MECHANISM, KINETICS AND MODELING OF INVERSE-MICROSUSPENSION POLYMERIZATION .2. COPOLYMERIZATION OF ACRYLAMIDE WITH QUATERNARY AMMONIUM CATIONIC MONOMERS

A mechanism has been developed for the inverse-microsuspension polymerization of acrylic water-soluble monomers. This includes the influence of ionogenic monomers and polyelectrolytes, and has been applied to the copolymerization of acrylamide with quaternary ammonium species. A multistage experimental investigation has also been conducted so that phenomena unique to the kinetic model can be isolated, and independent parameter estimates generated. This included: homopolymerizations in aqueous solution and inverse microsuspension, to measure the rate parameter k(p)/k(t)1/2 and decouple it from the initiation efficiency; monomer partitioning measurements to distinguish the rate of macroradical chain addition in the aqueous and organic phases; and copolymerization in inverse microsuspension. The reaction system consisted of the cationic monomers dimethylaminoethyl acrylate and dimethylaminoethyl methacrylate, Isopar-K as the organic phase, and fatty acid esters of sorbitan as steric stabilizers. Polymerizations were performed between 40 and 60-degrees-C and were chemically initiated with oil-soluble (azobisisobutyronitrile) and water-soluble (potassium persulphate) species.
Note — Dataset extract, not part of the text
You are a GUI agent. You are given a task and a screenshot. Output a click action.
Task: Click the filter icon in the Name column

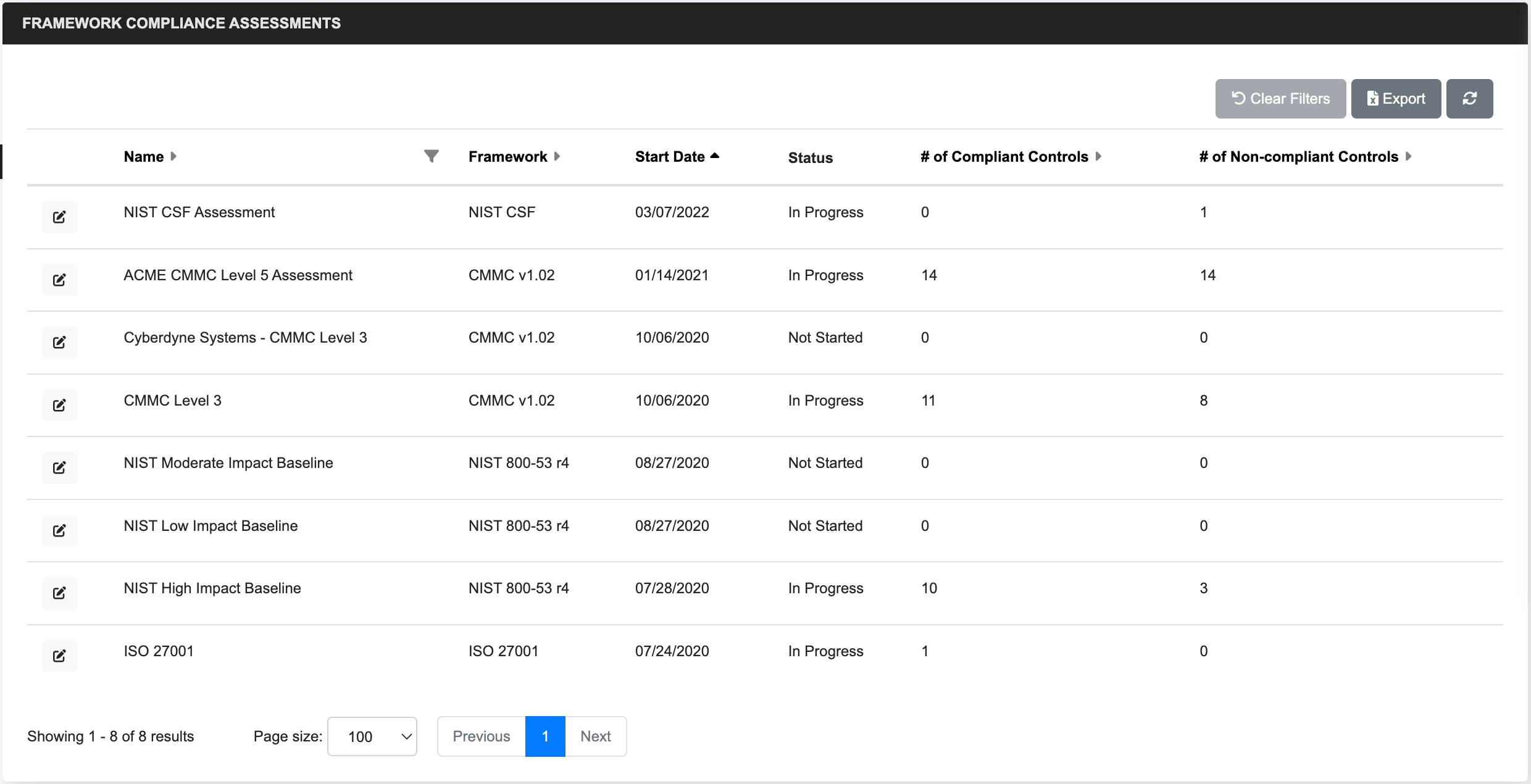430,156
The experiments have confirmed the three main postulates of the reaction mechanism: specifically, that nucleation and polymerization occur within the monomer droplets; heterophase diffusion-limited oligoradical precipitation is the predominant initiation reaction; and unimolecular termination with interfacial species is competitive with the bimolecular process. Further, propagation and termination were not found to be influenced by the nature of the polymerization system, proceeding at equal rates in solution and inverse microsuspension. The kinetic model is therefore found to be in excellent agreement with experimental polymerization rate, copolymer composition and particle size data.